경찰청을 사칭하여 유포중인 악성 이메일 주의!
최근 경찰청을 사칭한 악성 메일이 발견되어 사용자들의 주의가 필요합니다.
[그림 1] 경찰청 사칭 악성 메일
이번에 발견된 메일은 경찰청 초대라는 제목으로 유포되었으며, 어색한 한국어를 구사하고 있습니다.
이메일 하단에 현 경찰청장 이름인 민갑룡 영문이름을 추가하여 사용자들의 신뢰를 얻으려 시도하였습니다.

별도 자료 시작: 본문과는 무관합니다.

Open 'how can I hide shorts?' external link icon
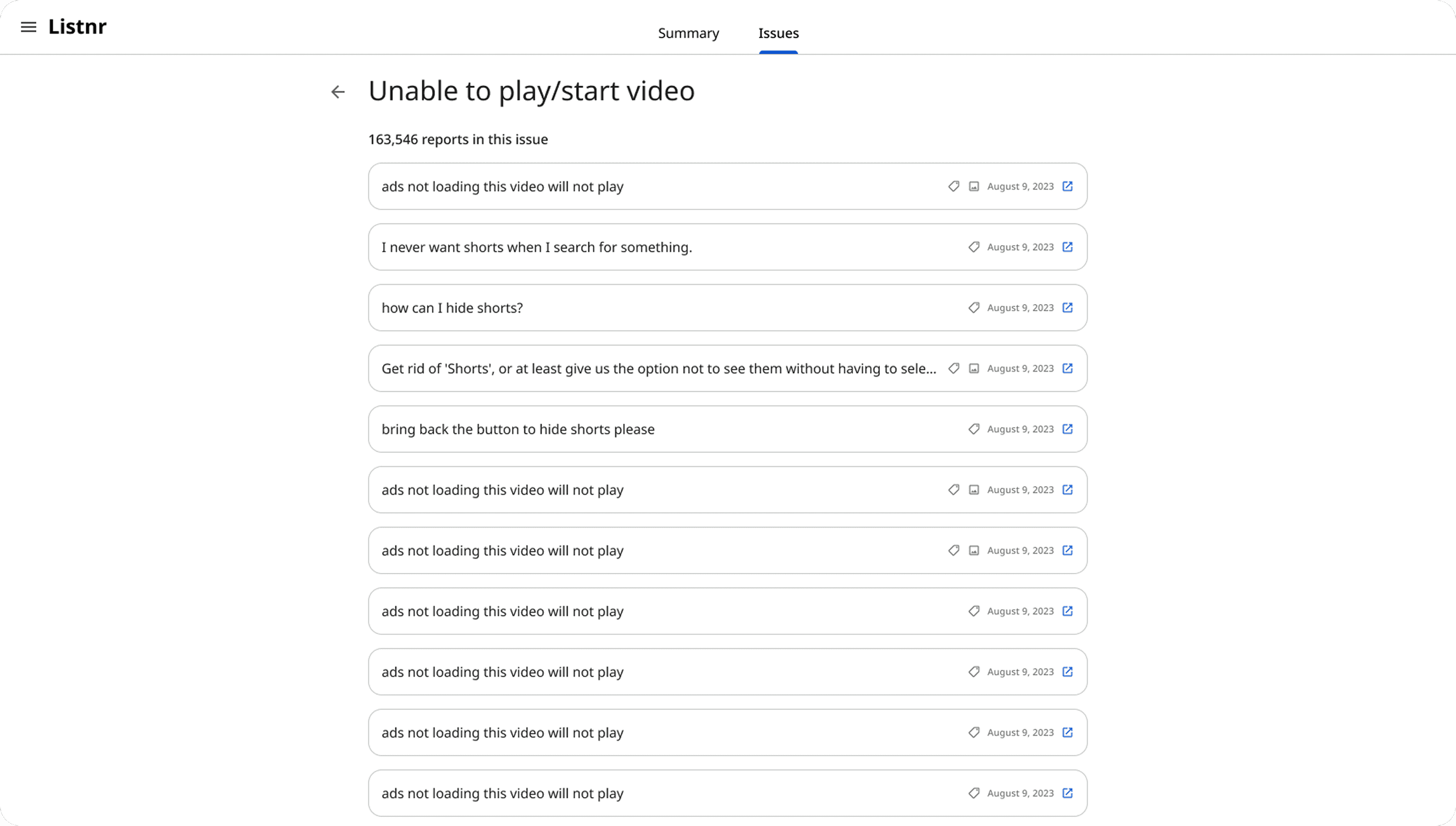Viewport: 1456px width, 826px height. [x=1067, y=307]
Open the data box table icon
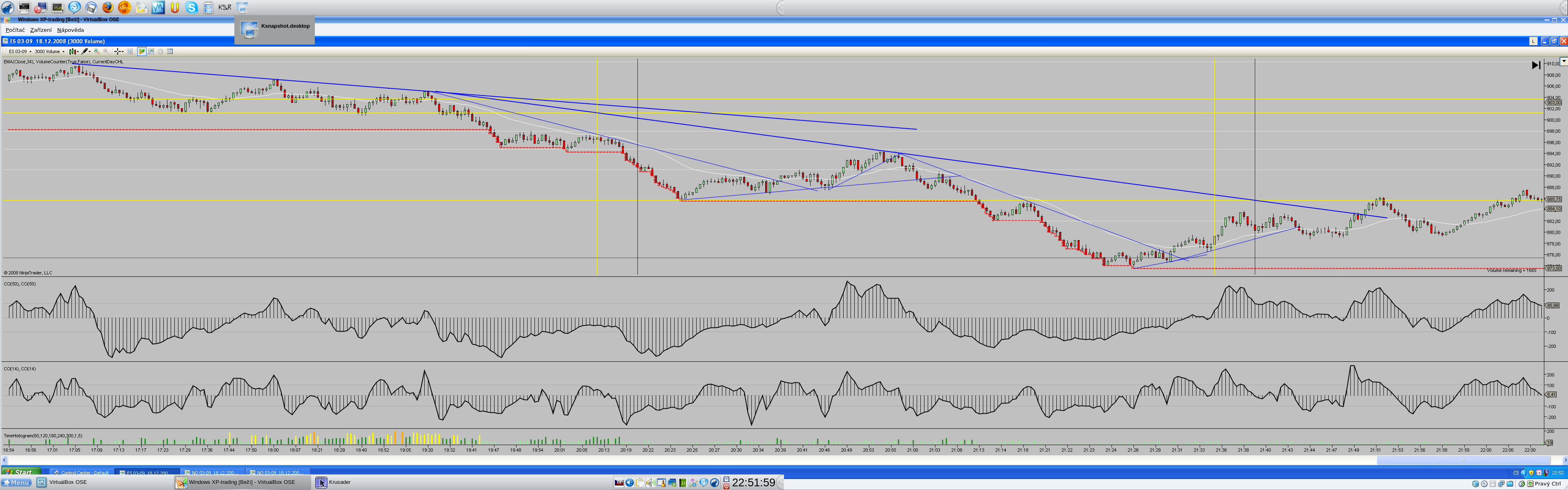 [170, 52]
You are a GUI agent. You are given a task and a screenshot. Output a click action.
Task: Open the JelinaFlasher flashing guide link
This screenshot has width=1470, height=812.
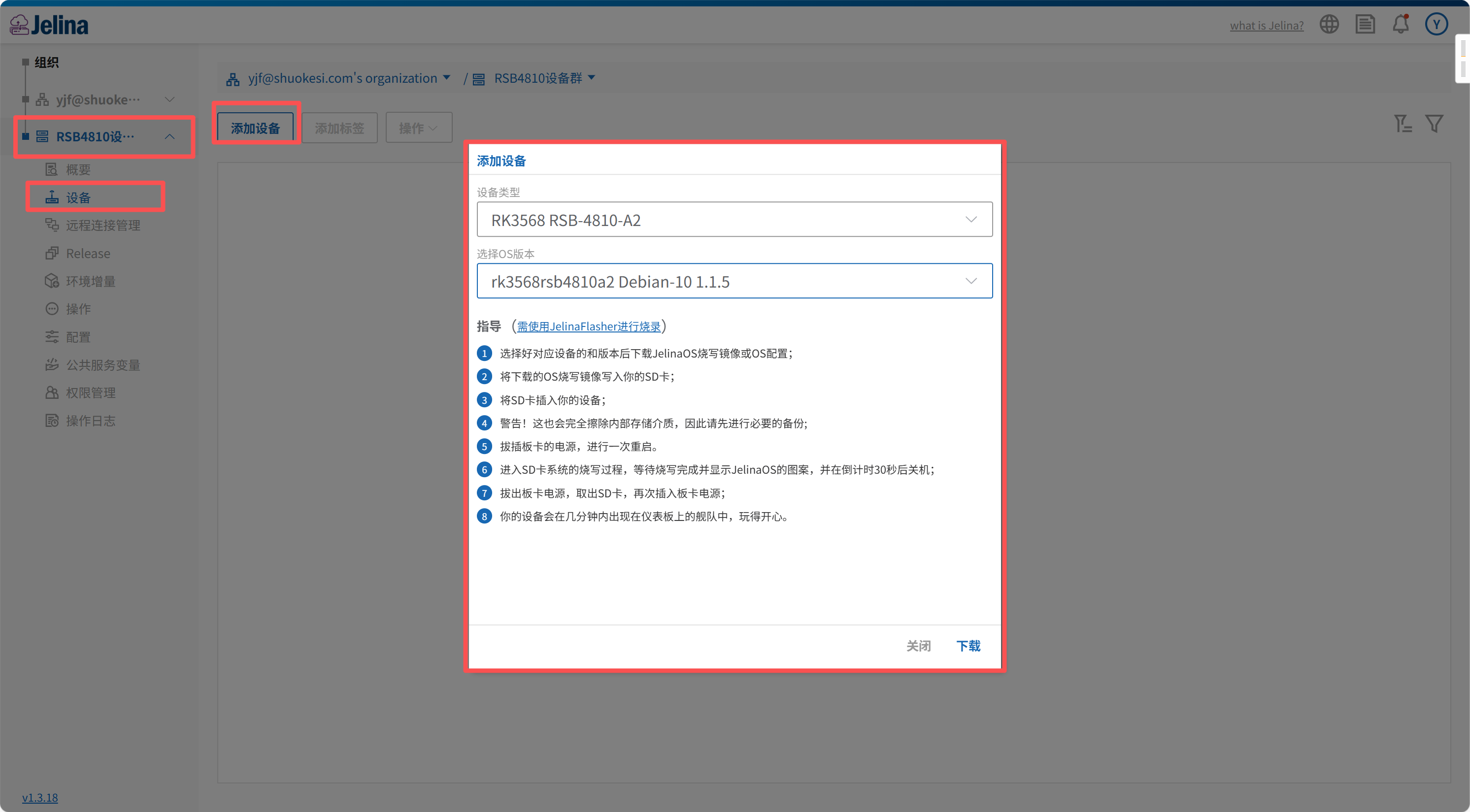coord(588,326)
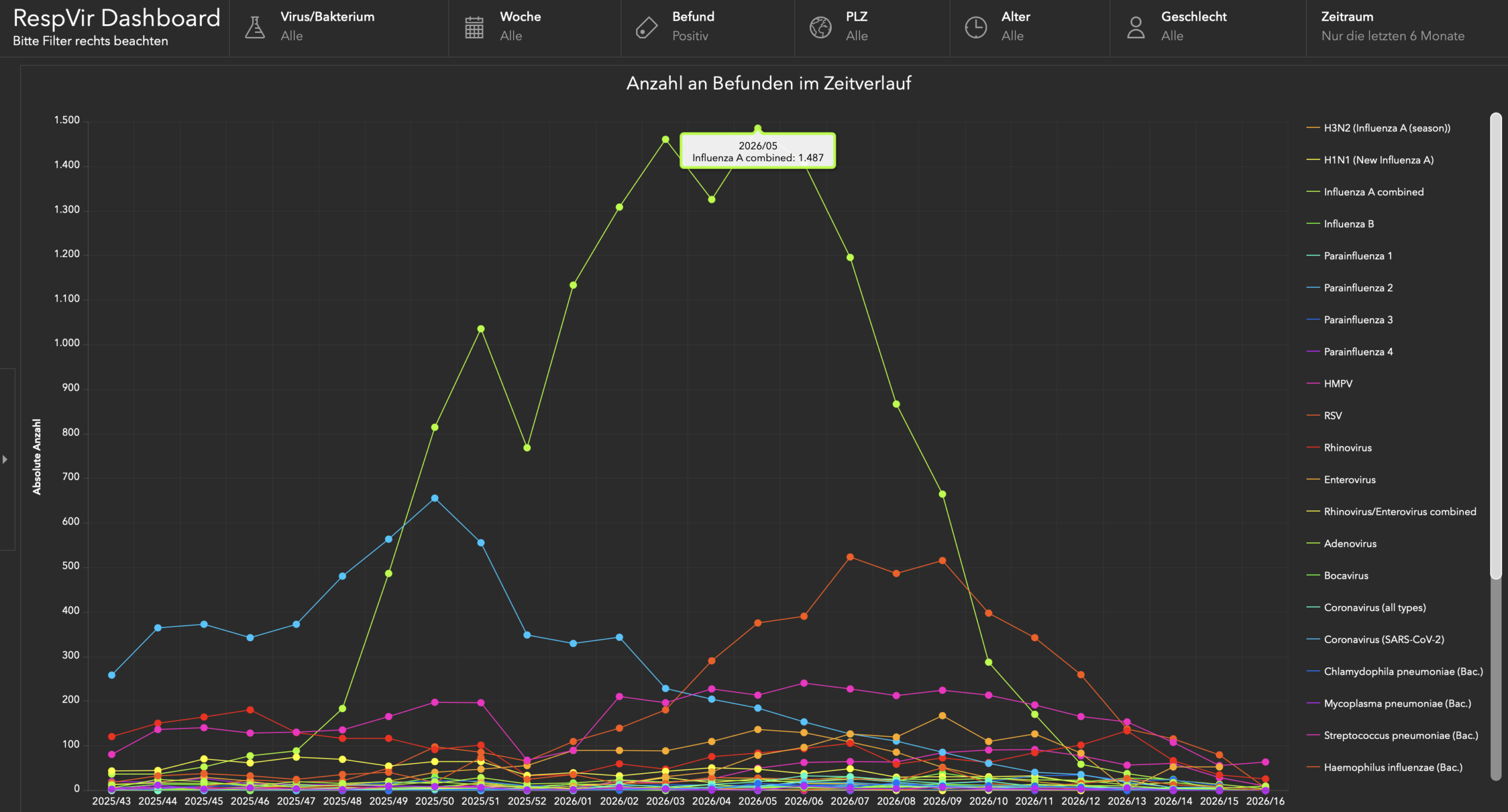Click the flask icon for Virus/Bakterium
This screenshot has width=1508, height=812.
(254, 27)
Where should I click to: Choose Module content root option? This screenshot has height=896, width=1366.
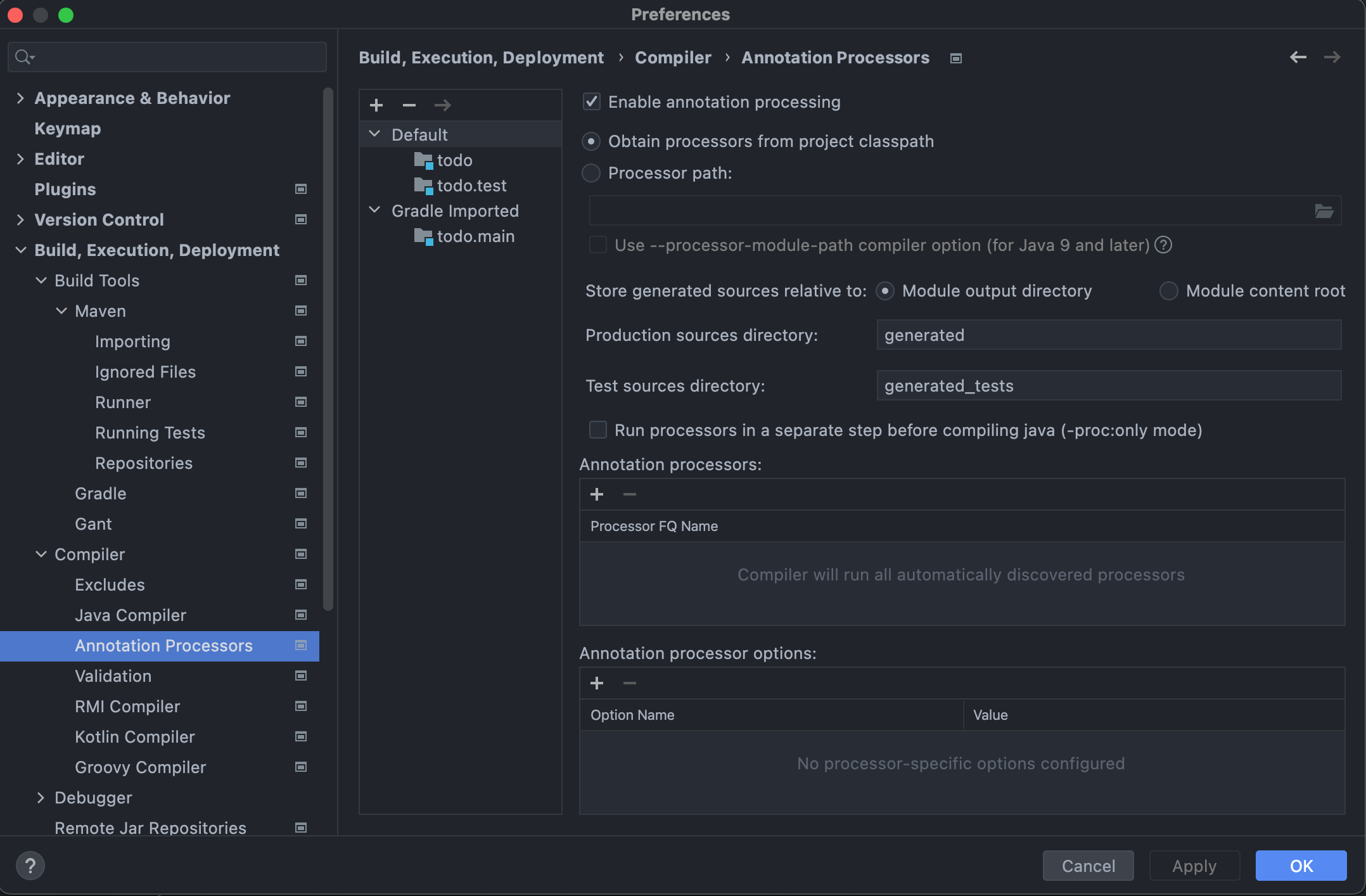(x=1168, y=291)
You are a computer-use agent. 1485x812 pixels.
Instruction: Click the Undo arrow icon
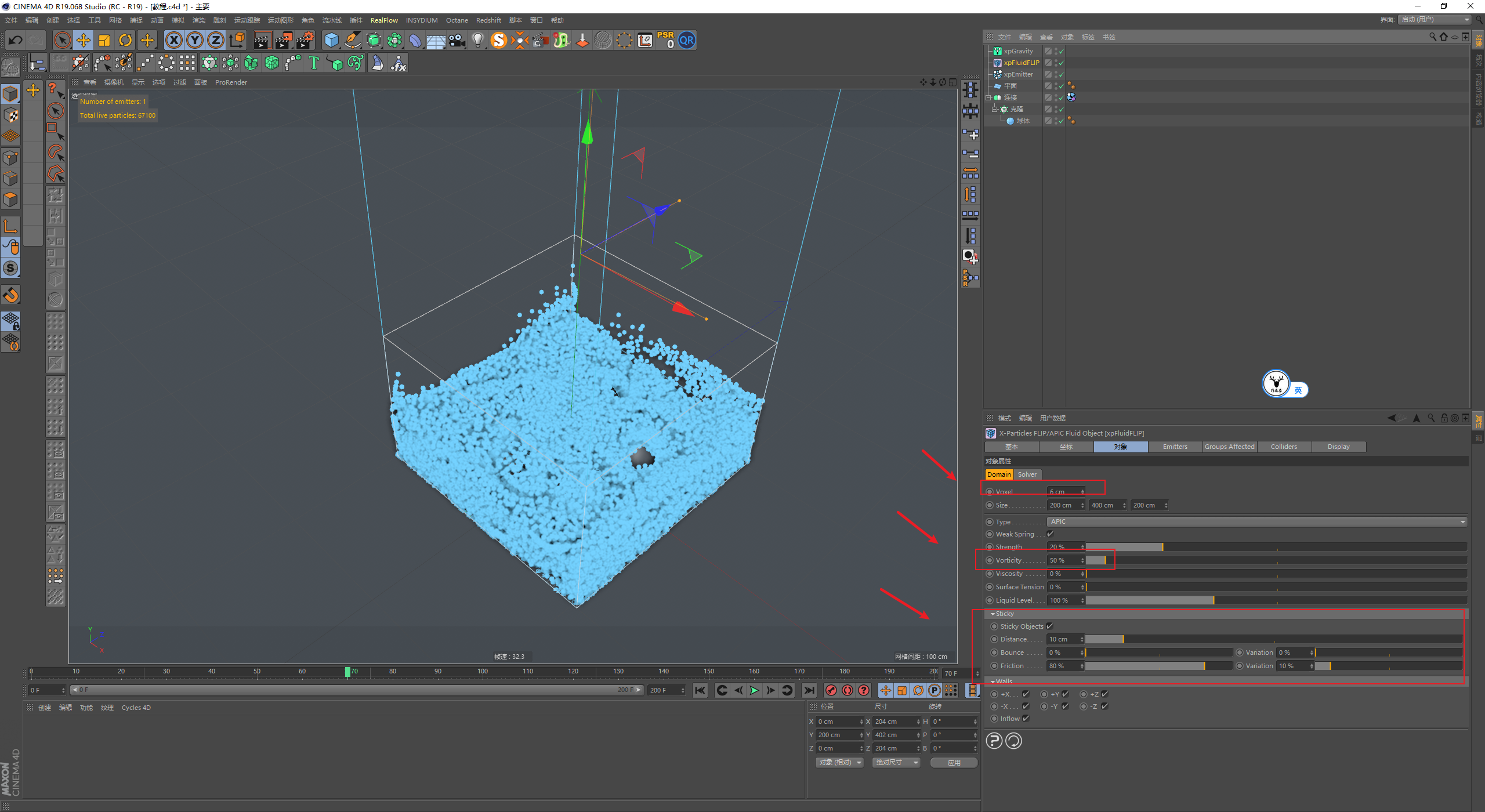tap(16, 40)
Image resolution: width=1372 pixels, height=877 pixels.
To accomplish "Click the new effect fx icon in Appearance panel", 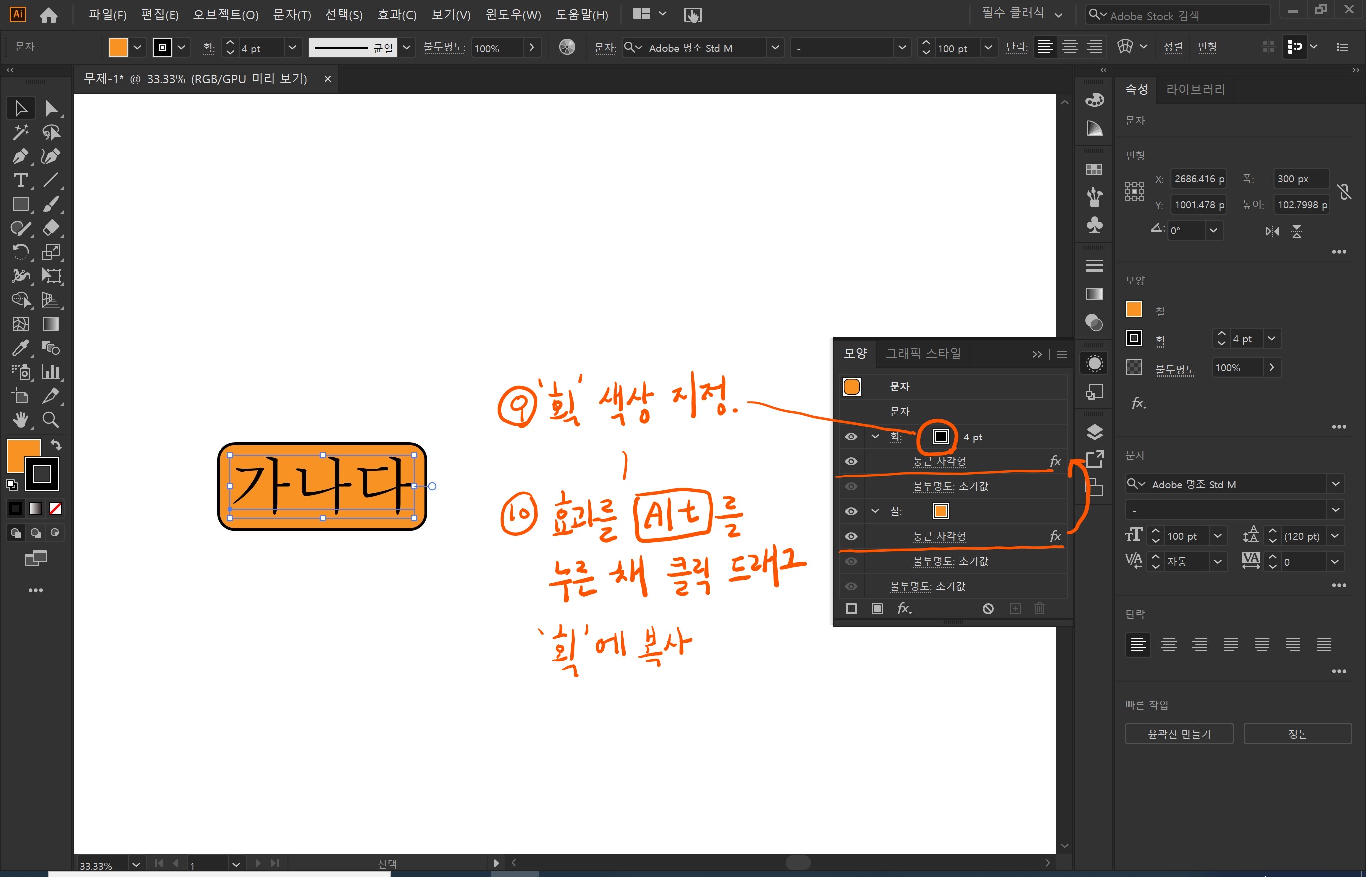I will [x=905, y=609].
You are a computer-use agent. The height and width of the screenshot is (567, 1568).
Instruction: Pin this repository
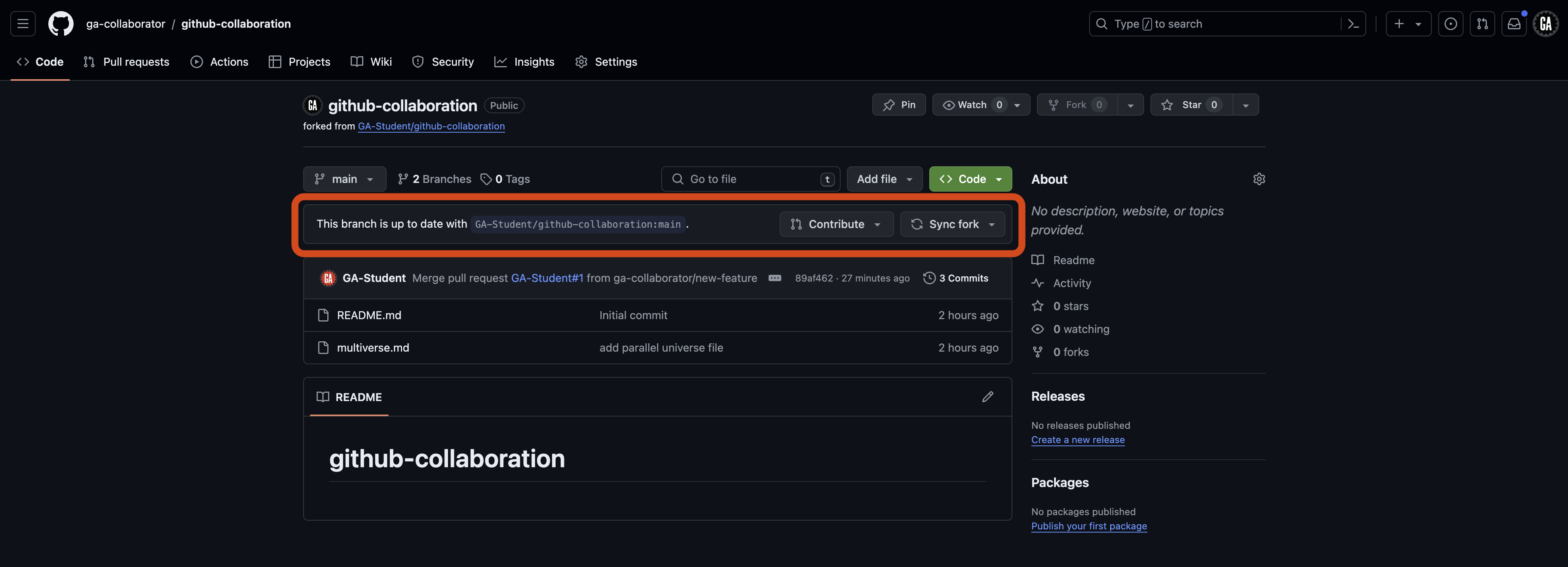tap(899, 104)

해당 메일에는 문서.iso 파일이 첨부되어 있습니다.
첨부되어있는 문서.iso 파일 안에는 문서.exe 파일이 포함되어 있습니다.
[그림 2] 악성 메일에 포함된 첨부파일
문서.exe 파일 분석
최초 첨부 파일인 ‘문서.exe’은 닷넷 파일으로 자기 자신을 자식 프로세스로 실행한 뒤, ‘Remcos’ 페이로드를 인젝션하는 기능을 수행합니다. 아래는 프로세스 인젝션 코드의 일부입니다.
[그림 3] 인젝션 코드
Remcos 악성코드는 명령제어 악성코드로, C&C 통신 이후 공격자 명령에 따라 다음과 같은 기능을 수행합니다.
키로깅
파일 통제(삭제/다운로드/업로드)
프로세스 통제
레지스트리 통제
‘cmd.exe’ 실행 및 결과 업로드
음성 녹음
화면 녹화
브라우저 정보 탈취
시스템 종료 및 재시작
다음은 파일 다운로드 및 업로드 코드로, 해당 명령에 따라 각각 감염 PC에 추가적으로 악성코드 다운로드 및 드롭과 정보 탈취가 이루어 질 수 있습니다.
[그림 4] 파일 다운로드 코드
[그림 5] 파일 업로드 코드
현재 알약에서는 해당 악성코드에 대해 Backdoor.Remcos.A로 탐지중에 있으며, 관련 IoC는 ThreatInside에서 확인하실 수 있습니다.